This post is very old and likely contains information that is no longer accurate and links which no longer work. Proceed with caution.
On a mail filter I maintain, there is a site-wide bayes database that is
periodically trained by hand. It sits quietly and doesn’t change much over time.
That is, until the Bayes database was moved to a new server. The SpamAssassin
configuration was identical between the old system and the new system, there was
just one problem: On the new server, the bayes_toks
file was rapidly growing
until it was quite large. Huge, in fact. Its size was expanding by several
gigabytes per hour.
I checked all the usual things: auto learning was off, auto expiration was off, the permissions and user were set correctly, and so on. And yet it grew, constantly and swiftly.

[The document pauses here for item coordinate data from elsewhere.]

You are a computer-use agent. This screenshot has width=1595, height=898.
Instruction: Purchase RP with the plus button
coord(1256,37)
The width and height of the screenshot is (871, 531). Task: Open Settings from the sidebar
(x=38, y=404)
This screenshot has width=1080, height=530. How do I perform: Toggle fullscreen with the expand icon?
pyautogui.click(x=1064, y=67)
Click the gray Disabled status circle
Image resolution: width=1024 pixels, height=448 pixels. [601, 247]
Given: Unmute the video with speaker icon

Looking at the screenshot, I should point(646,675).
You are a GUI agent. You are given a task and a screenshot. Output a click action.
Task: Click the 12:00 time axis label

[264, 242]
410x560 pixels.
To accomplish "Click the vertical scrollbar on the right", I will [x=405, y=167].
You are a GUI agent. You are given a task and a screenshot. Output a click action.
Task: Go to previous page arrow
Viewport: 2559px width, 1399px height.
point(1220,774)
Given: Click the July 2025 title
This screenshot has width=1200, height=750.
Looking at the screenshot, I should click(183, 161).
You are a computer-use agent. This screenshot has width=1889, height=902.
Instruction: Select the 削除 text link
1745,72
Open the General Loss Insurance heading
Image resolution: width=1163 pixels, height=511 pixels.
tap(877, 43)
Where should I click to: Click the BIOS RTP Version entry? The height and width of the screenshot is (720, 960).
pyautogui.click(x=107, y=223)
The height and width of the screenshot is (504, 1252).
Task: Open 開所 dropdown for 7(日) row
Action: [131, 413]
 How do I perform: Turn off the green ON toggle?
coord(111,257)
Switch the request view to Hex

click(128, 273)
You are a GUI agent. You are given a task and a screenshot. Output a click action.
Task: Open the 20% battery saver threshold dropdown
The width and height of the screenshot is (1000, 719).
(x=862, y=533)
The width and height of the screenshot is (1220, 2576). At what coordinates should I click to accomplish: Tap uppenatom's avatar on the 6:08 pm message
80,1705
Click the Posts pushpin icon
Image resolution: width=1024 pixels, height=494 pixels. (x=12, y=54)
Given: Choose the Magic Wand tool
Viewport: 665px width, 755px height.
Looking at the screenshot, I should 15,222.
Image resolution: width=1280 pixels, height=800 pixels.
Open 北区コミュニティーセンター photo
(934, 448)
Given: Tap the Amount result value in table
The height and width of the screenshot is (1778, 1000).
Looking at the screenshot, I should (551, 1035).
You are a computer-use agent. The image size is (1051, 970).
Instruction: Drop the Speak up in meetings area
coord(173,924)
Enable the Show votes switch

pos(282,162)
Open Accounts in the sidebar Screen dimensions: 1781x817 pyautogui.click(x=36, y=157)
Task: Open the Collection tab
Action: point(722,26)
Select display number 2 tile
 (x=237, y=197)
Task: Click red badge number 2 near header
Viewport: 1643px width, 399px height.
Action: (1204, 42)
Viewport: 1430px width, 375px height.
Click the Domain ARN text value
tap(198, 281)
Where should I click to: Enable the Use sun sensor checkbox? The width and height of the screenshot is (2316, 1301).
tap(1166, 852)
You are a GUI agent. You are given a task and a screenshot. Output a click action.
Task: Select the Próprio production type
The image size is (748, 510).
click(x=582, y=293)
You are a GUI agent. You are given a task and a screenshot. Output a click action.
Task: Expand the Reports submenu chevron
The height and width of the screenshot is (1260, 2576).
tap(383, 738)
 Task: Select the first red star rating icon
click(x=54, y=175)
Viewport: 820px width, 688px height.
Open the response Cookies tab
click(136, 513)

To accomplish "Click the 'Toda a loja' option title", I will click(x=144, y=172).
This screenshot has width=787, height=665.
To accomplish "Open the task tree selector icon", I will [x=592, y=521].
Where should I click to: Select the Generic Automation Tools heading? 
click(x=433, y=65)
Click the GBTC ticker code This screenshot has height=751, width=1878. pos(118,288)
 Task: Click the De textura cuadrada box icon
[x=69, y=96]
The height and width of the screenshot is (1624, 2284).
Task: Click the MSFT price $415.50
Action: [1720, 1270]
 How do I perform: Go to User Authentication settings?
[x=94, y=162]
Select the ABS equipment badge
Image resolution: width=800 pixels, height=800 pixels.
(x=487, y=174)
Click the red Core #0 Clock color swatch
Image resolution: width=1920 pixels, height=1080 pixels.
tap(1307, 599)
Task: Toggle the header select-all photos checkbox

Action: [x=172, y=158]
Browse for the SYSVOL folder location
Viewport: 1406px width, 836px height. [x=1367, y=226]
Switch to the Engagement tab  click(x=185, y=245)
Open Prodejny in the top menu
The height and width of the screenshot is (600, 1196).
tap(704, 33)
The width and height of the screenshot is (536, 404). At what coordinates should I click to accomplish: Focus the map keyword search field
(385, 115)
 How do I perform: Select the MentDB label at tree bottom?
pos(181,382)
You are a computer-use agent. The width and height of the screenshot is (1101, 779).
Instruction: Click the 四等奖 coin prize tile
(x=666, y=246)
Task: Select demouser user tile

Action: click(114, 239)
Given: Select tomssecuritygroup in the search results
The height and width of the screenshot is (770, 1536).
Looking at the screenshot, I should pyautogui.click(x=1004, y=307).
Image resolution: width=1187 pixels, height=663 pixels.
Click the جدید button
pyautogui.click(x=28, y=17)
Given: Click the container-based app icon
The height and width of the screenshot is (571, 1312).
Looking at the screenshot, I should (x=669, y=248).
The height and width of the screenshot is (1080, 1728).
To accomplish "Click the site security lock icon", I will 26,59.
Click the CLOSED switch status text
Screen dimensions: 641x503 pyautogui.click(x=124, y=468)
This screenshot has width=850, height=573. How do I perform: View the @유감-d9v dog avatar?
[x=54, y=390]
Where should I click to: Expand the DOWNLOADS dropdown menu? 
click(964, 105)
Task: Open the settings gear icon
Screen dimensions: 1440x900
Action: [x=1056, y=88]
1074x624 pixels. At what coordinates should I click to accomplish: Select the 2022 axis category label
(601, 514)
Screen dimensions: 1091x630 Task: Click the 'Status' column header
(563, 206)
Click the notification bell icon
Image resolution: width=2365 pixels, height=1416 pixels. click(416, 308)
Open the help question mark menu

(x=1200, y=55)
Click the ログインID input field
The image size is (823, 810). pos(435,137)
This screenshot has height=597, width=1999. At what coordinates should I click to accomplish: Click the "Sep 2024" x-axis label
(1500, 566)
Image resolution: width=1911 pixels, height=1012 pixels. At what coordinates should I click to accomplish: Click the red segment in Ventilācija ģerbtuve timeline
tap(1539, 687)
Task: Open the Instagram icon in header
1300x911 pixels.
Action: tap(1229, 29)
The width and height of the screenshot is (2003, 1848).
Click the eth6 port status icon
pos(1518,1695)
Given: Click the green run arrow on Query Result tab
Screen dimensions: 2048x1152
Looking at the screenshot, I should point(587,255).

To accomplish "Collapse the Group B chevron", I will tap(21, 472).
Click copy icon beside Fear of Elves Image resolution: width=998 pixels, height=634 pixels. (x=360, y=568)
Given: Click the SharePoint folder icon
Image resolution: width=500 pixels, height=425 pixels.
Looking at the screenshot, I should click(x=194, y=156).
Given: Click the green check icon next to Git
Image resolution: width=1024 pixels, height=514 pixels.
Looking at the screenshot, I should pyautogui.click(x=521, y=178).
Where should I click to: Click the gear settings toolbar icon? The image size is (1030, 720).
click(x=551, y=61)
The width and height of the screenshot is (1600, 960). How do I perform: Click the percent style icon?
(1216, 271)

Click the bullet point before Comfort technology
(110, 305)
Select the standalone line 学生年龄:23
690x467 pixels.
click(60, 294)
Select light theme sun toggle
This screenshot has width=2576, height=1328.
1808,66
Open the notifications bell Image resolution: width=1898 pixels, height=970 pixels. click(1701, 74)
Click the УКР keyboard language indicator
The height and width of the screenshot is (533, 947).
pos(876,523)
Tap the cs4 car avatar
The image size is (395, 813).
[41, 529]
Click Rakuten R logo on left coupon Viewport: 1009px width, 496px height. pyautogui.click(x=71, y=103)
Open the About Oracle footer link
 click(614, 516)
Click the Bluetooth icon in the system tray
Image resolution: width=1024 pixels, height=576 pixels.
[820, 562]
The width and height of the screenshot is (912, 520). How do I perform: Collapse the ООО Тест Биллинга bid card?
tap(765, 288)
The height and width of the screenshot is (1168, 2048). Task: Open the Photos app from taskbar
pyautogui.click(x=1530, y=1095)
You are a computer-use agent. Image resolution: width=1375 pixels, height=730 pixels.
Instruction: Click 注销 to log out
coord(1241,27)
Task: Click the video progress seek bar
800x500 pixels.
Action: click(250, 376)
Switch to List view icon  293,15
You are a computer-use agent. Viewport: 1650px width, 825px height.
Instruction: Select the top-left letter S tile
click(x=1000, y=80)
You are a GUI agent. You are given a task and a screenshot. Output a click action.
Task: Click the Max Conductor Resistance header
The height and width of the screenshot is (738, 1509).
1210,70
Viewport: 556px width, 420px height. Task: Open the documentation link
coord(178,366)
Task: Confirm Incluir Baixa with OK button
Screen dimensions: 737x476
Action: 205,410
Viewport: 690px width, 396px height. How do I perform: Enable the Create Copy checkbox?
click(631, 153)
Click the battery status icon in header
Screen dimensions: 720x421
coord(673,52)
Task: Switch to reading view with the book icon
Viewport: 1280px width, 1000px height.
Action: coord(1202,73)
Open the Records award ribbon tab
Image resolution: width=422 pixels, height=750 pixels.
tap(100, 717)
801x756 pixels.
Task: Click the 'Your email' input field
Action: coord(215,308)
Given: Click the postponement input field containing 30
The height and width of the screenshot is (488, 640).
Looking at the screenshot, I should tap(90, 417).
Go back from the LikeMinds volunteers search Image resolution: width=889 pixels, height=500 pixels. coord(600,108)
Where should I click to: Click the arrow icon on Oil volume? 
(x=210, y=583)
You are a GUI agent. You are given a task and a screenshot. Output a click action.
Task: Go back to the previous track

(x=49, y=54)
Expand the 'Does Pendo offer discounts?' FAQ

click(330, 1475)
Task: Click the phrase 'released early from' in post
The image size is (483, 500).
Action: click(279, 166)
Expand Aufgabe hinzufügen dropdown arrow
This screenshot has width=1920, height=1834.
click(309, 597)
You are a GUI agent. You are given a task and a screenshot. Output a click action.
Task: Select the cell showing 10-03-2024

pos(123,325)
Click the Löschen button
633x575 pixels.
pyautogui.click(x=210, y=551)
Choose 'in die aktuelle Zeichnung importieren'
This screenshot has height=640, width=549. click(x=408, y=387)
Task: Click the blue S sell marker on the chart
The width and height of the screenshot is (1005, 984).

After hours of searching and not finding anything, and various methods of tinkering, I found the answer. I backed up and restored the bayes database like so:
sa-learn --backup > bayes_backup.txt
sa-learn --restore bayes_backup.txt
After that, the toks
file was once again left alone and didn’t grow. I suspect
the problem was due to moving from a 32-bit platform to a 64-bit platform but
that’s just speculation really, or it could be some other difference in the perl
versions and libraries on the two servers.
In case you couldn’t tell, I was trying to use a bunch of different ways to word this problem, going off of the various Google searches I did trying to track it down. Hopefully others will hit this post in the future and it will save them some time. :-)